It is important to understand in more detail how patients with glaucoma were affected by the implementation of Medicare Part D, which was designed to provide beneficiaries with near-universal prescription drug coverage.
To determine changes in prescription drug coverage and out-of-pocket spending after the implementation of Medicare Part D across income strata and to identify characteristics of beneficiaries associated with prescription status.
Design, Setting, and Participants
Longitudinal observational study in the general community using the Medicare Current Beneficiary Survey (pooled 2004, 2005, 2007, and 2008 data). Participants were noninstitutionalized Medicare beneficiaries who filled at least 1 glaucoma prescription during the survey years. The dates of this analysis were January 2004 to December 2009.
Main Outcomes and Measures
Effect of the implementation of the Medicare Part D drug benefit, including prescription drug coverage and risk-adjusted out-of-pocket spending related to glaucoma medications.

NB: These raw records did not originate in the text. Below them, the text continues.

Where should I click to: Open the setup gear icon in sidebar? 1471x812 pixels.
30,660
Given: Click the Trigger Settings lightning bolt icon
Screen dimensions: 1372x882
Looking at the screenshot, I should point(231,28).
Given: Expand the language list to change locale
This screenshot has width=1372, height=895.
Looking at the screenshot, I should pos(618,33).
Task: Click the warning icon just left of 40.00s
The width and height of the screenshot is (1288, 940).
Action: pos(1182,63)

Respondents included 12 079 participants in the 2004 survey, 11 089 participants in the 2005 survey, 11 995 participants in the 2007 survey, and 11 723 participants in the 2008 survey. The sample included 19 045 glaucoma prescriptions, and 2519 Medicare beneficiaries filled at least 1 glaucoma prescription during the study years. Overall 574 (22.8%) beneficiaries reported living below the poverty level, and 795 (31.6%) had incomes consistent with near-poor status. The implementation of Medicare Part D resulted in increased rates of prescription drug coverage across all economic strata, with reductions in beneficiaries without coverage from 22.8% to 4.0%, 29.1% to 7.3%, and 19.9% to 3.7% among poor, near-poor, and higher-income beneficiaries, respectively. Despite these gains, near-poor status remained a risk factor for lack of prescription drug coverage after the implementation of Medicare Part D (odds ratio, 2.46; 95% CI, 1.26-4.55; P = .04). No differences were identified in adjusted out-of-pocket prescriptions drug costs between the near poor and those with higher income, although out-of-pocket costs were 37% (95% CI, 26%-49%; P < .001) lower among the poor relative to those with higher income.
Conclusions and Relevance
Medicare Part D enrolled most beneficiaries with glaucoma who previously lacked prescription drug coverage. The results of this study suggest that coverage gains lagged among the near poor. While these data evaluated changes in coverage among cohorts of beneficiaries and not from longitudinal follow-up of patients, targeted efforts to improve prescription drug coverage among vulnerable beneficiaries would likely improve access to prescribed ocular hypotensive medications.